- **DATA LISTING**:
--

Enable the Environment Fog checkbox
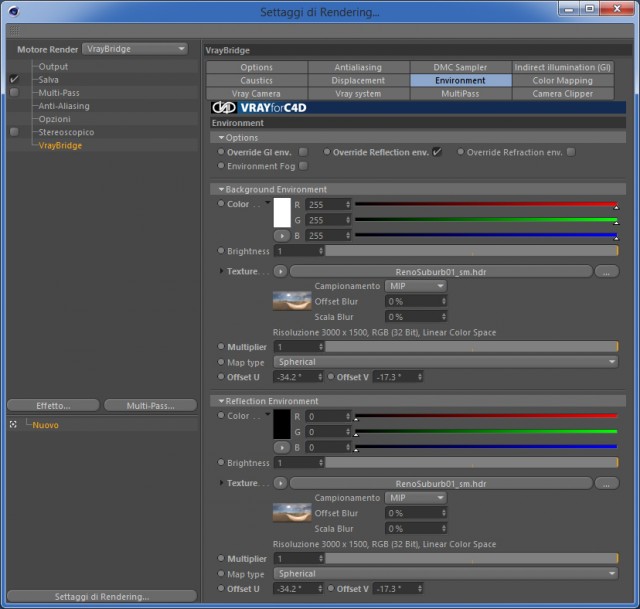 click(303, 166)
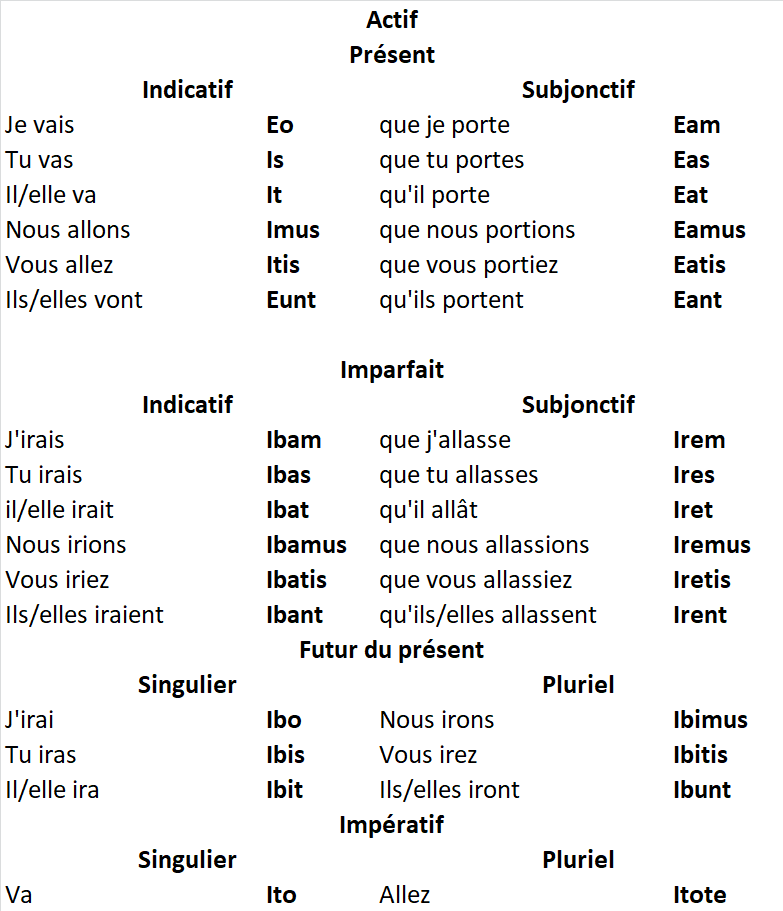
Task: Click the 'Imparfait' heading cell
Action: [392, 370]
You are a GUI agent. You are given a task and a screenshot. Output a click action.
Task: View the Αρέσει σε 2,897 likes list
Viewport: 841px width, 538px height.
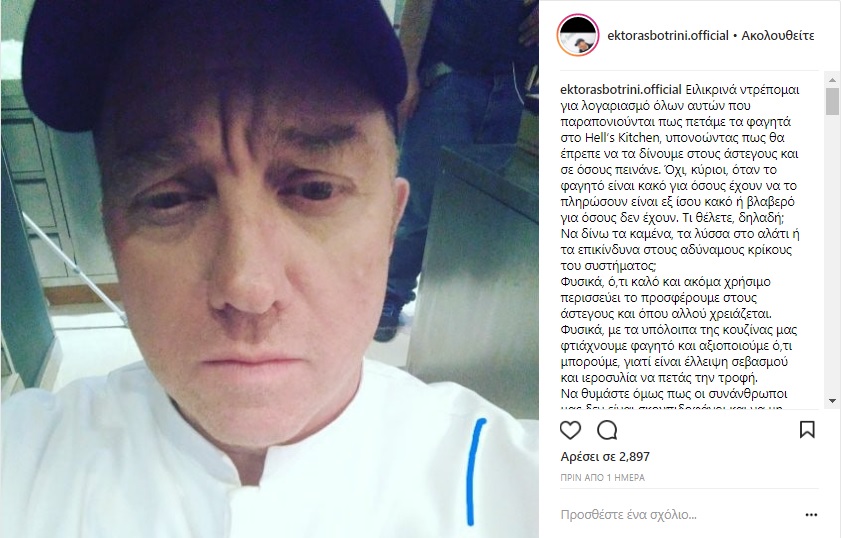[605, 456]
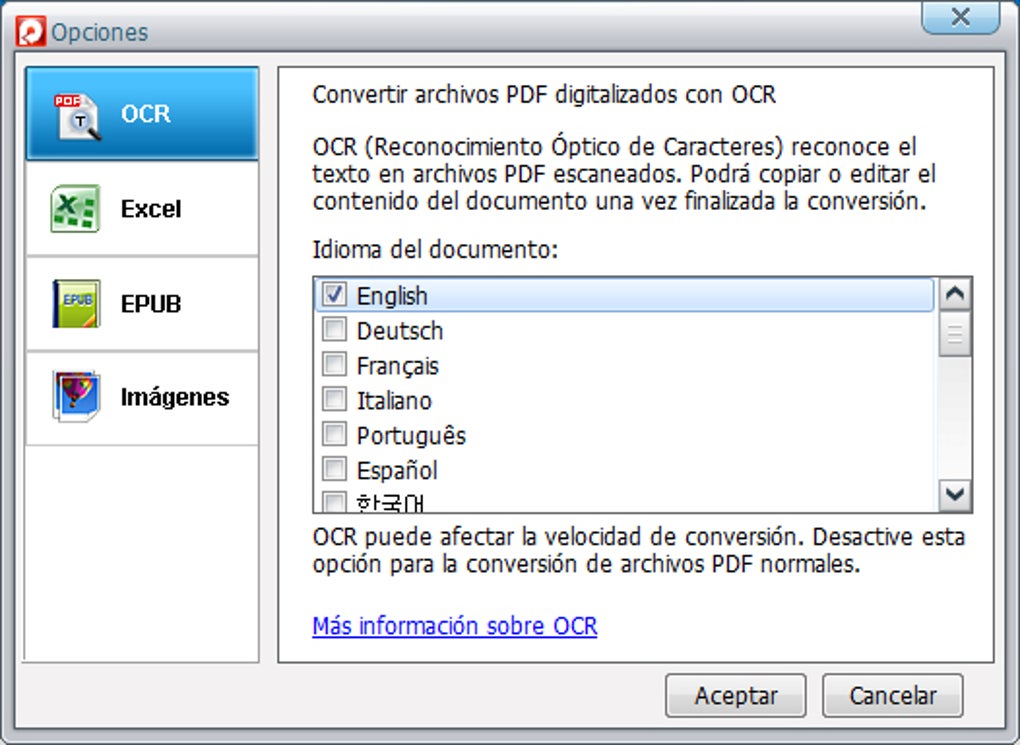The height and width of the screenshot is (745, 1020).
Task: Click the Cancelar button
Action: pos(892,696)
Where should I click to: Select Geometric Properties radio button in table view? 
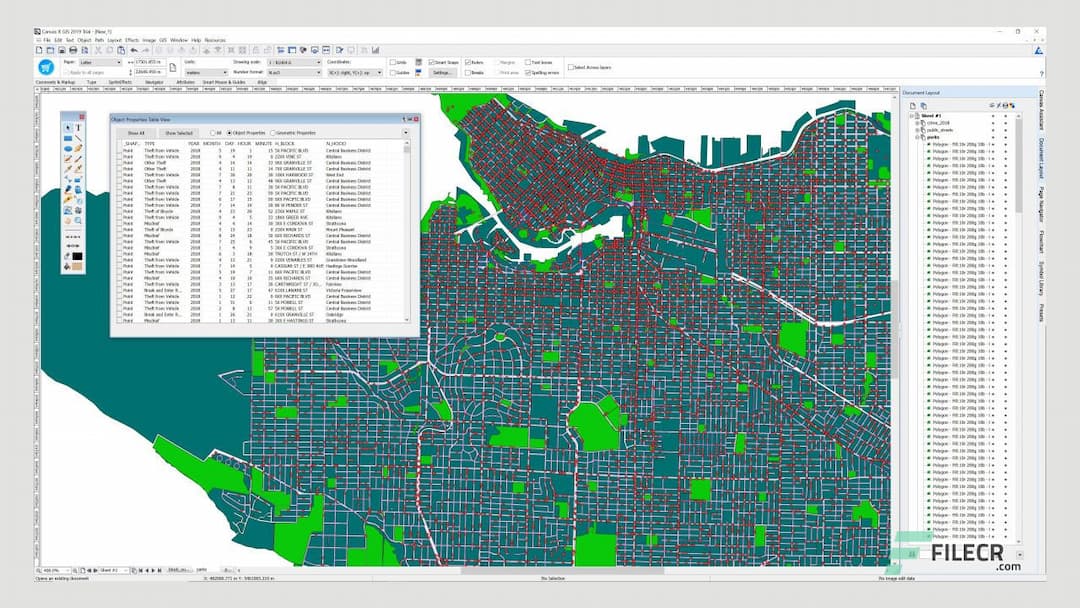point(274,131)
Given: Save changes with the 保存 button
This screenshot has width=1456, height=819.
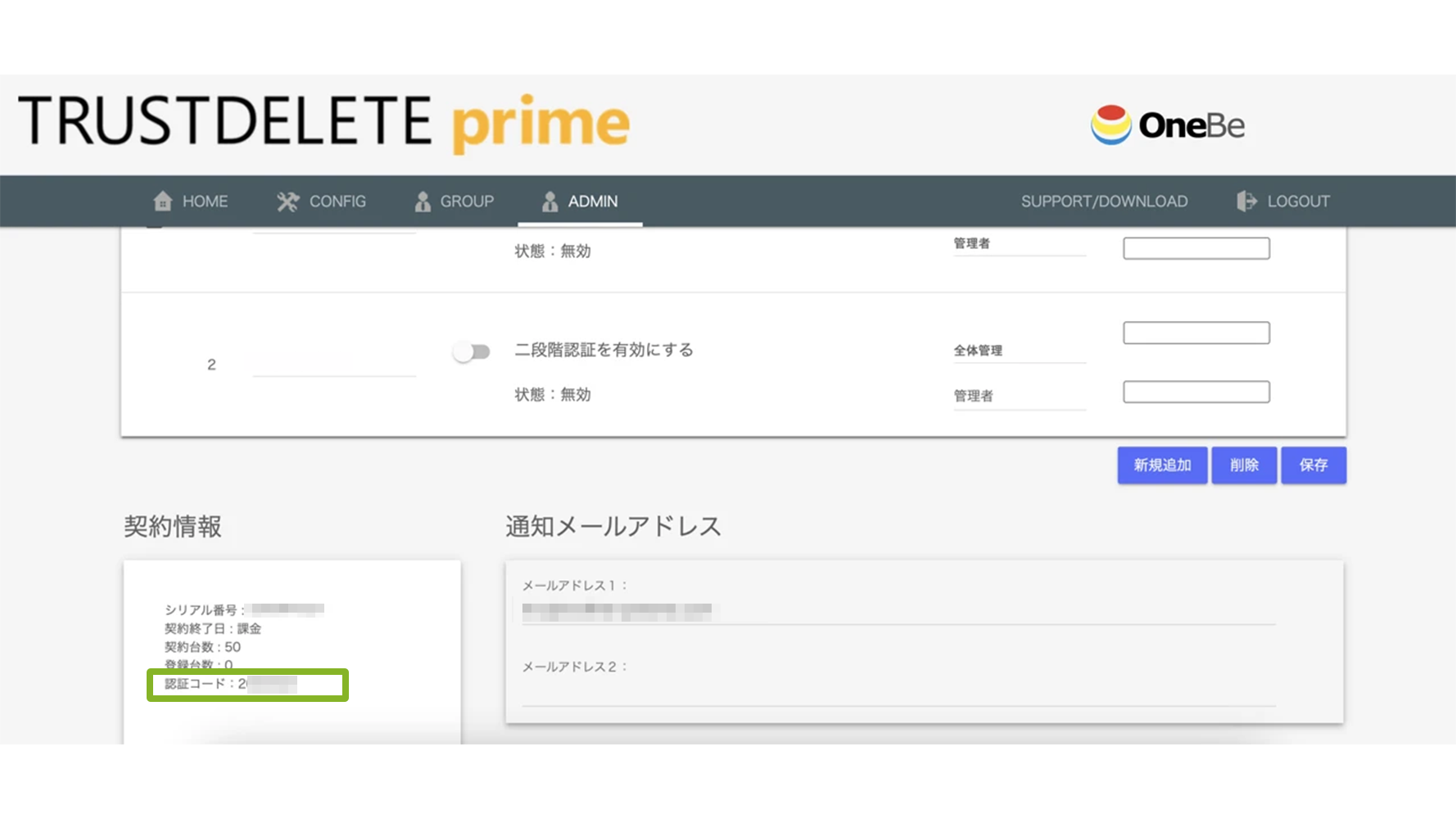Looking at the screenshot, I should [1313, 465].
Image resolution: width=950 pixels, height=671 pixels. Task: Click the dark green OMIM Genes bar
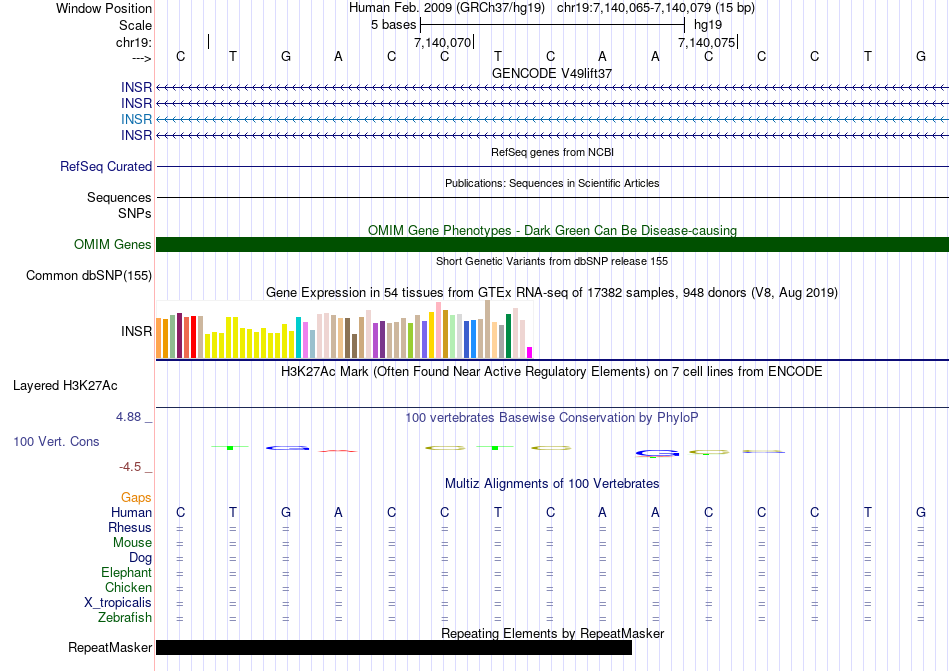(552, 245)
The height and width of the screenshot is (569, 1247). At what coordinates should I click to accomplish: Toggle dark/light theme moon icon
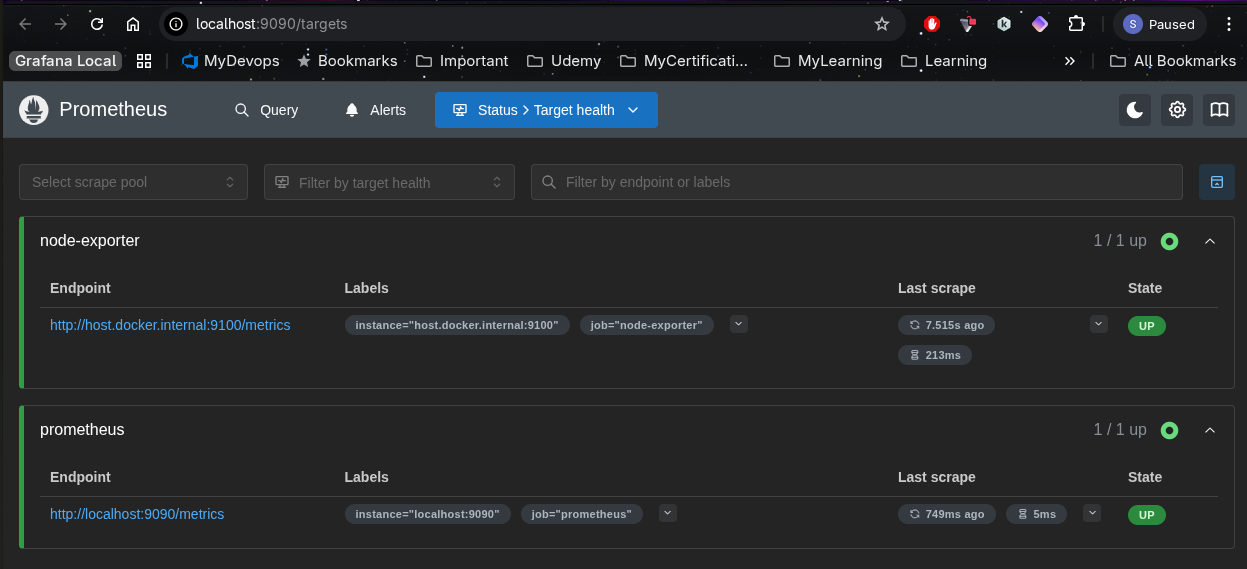[1134, 110]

--

- **EXERCISE AIM**: Restate word for word the lines starting at the one that contains "Where should I" and ending at the last line of the data. Skip every picture.

- **ANSWER BOX**:
Where should I click to: Select Geometric Properties radio button in table view? 
point(274,131)
Given: Save changes with the 保存 button
This screenshot has width=1456, height=819.
Looking at the screenshot, I should [1313, 465].
Image resolution: width=950 pixels, height=671 pixels. Task: Click the dark green OMIM Genes bar
(552, 245)
The height and width of the screenshot is (569, 1247). At what coordinates should I click to accomplish: Toggle dark/light theme moon icon
[1134, 110]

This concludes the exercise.